*** Begin section ***

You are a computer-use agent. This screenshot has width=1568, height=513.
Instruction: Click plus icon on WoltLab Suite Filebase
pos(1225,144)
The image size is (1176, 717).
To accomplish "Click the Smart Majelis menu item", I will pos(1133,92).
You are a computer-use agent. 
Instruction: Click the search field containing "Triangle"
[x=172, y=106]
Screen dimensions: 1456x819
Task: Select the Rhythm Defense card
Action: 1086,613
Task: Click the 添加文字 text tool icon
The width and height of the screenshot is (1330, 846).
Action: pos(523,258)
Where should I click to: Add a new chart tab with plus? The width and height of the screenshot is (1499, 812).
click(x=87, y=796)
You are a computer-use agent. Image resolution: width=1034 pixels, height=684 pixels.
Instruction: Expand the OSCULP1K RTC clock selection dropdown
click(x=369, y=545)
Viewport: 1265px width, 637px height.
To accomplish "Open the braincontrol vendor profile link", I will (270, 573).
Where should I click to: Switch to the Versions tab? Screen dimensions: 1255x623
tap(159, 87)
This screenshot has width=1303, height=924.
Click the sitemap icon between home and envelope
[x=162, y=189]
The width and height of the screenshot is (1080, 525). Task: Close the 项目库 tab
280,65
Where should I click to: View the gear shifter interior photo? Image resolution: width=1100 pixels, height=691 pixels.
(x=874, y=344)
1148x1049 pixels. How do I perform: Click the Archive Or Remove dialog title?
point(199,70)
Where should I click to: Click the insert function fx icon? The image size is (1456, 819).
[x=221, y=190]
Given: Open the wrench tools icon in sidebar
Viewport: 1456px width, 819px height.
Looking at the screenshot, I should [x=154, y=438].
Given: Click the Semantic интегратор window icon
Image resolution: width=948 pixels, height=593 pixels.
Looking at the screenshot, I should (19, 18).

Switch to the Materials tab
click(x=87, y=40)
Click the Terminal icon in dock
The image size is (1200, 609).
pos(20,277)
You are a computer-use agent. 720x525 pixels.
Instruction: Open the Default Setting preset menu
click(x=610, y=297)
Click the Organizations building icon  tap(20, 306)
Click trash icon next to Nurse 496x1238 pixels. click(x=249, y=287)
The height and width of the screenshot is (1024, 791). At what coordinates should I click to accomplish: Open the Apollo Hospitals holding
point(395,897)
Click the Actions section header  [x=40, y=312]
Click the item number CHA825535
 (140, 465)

*** End section ***

**EXERCISE AIM**
In the data above, find the line with "Image resolution: width=948" and the line with "Click trash icon". Retype both, plus every line between them, exactly.

**RESPONSE FOR THIS EXERCISE**
Image resolution: width=948 pixels, height=593 pixels.
Looking at the screenshot, I should (19, 18).

Switch to the Materials tab
click(x=87, y=40)
Click the Terminal icon in dock
The image size is (1200, 609).
pos(20,277)
You are a computer-use agent. 720x525 pixels.
Instruction: Open the Default Setting preset menu
click(x=610, y=297)
Click the Organizations building icon  tap(20, 306)
Click trash icon next to Nurse 496x1238 pixels. click(x=249, y=287)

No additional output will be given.